> [Work task 1]:
Using the miR-30e text, rewrite the part starting at "Statistical Analysis" and ending at "for relation statistics.", with "Spearman correlation coefficients" renamed to "Pearson correlation coefficients".
> [Work task 2]:
According to the miR-30e text, how many human cervical cancer tissues had their miR-30e expression measured?

> [Text for analysis]:
Tumor Xenograft Experiment
We obtained 18 BALB/c-nude mice (6-7 weeks old, female) from Beijing Huafukang Bioscience Co. Inc. (Beijing, China). The mice were housed in an SFP room that was maintained at a constant temperature (23°C-25°C) and humidity (40%-50%). The mice were randomly divided into three groups (each group, n = 6). SiHa Cells were harvested and resuspended at 2× 107 cells/ml. Then, 0.2-ml aliquots were injected subcutaneously into the flank of each mouse. Tumor growth was measured using a Vernier caliper after 6 days from injection and then every 6 days. At the end of experiment, mice were killed and tumors were weighted. The volume was calculated with the following formula: V = (length × width2)/2.
Statistical Analysis
All replicates are true biological replicates. The Student's t test was used to analyze the statistical significance of the results. *P < .05 and ** P < .01 were considered statistically significant. Spearman correlation coefficients were used for relation statistics.
Results
Downregulation of miR-30e in Cervical Cancer Tissues and Cervical Cancer–Derived Cell Lines
We measured the expression of miR-30e in 30 human cervical cancer tissues and their counterparts using quantitative RT-PCR. MiRNA-30e exhibited apparently low level expression in cancer tissues relative to those of normal tissues (Figure 1A). Moreover, we tested the miR-30e expression in one normal epithelial cell line, Hacat, and three cervical cancer–derived cells, including HeLa, SiHa, and Caski. Our data showed that miR-30e was downregulated in cervical cancer cells relative to normal epithelial cell (Figure 1B). The results imply that miR-30e is reduced in cervical cancer tissues and may be serve as antitumor gene involved in cervical carcinogenesis.
Figure 1.
Expression of miR-30e mRNA in cervical tissues and cell lines. (A) qRT-PCR of miR-30e relative to U6 expression in cervical cancer and normal tissues. (B) qRT-PCR of miR-30e relative to U6 expression in immortalized cervical epithelial cell line and cervical cancer cell lines. *P < .05, **P < .01, Student's t test. The experiment was repeated at least three times.

> [Information supplied]:
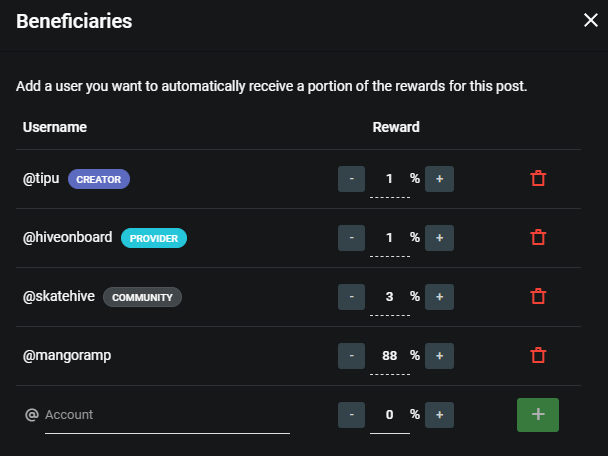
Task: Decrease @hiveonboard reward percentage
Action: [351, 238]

---

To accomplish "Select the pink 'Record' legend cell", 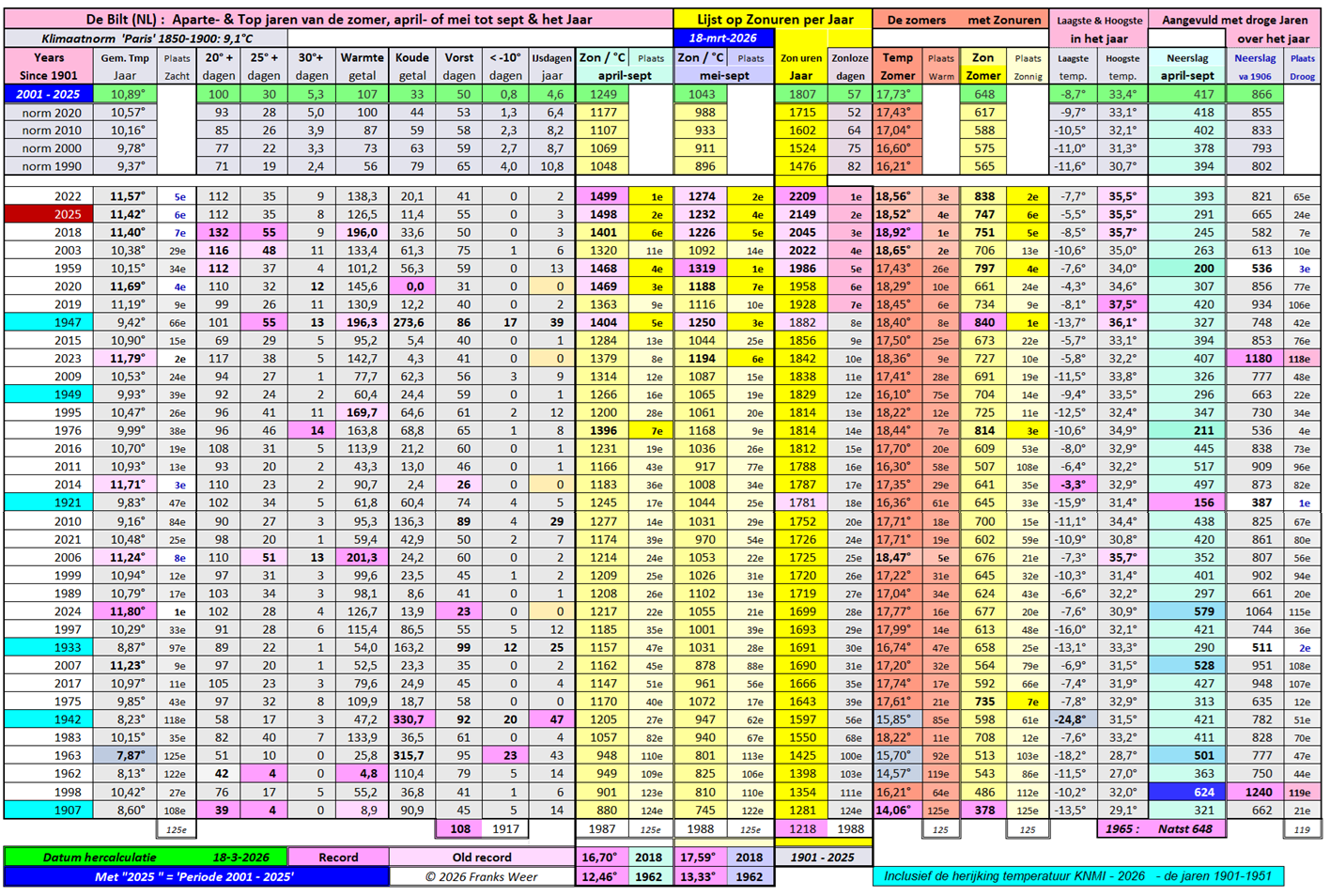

> [Response box 1]:
Statistical Analysis
All replicates are true biological replicates. The Student's t test was used to analyze the statistical significance of the results. *P < .05 and ** P < .01 were considered statistically significant. Pearson correlation coefficients were used for relation statistics.

> [Response box 2]:
30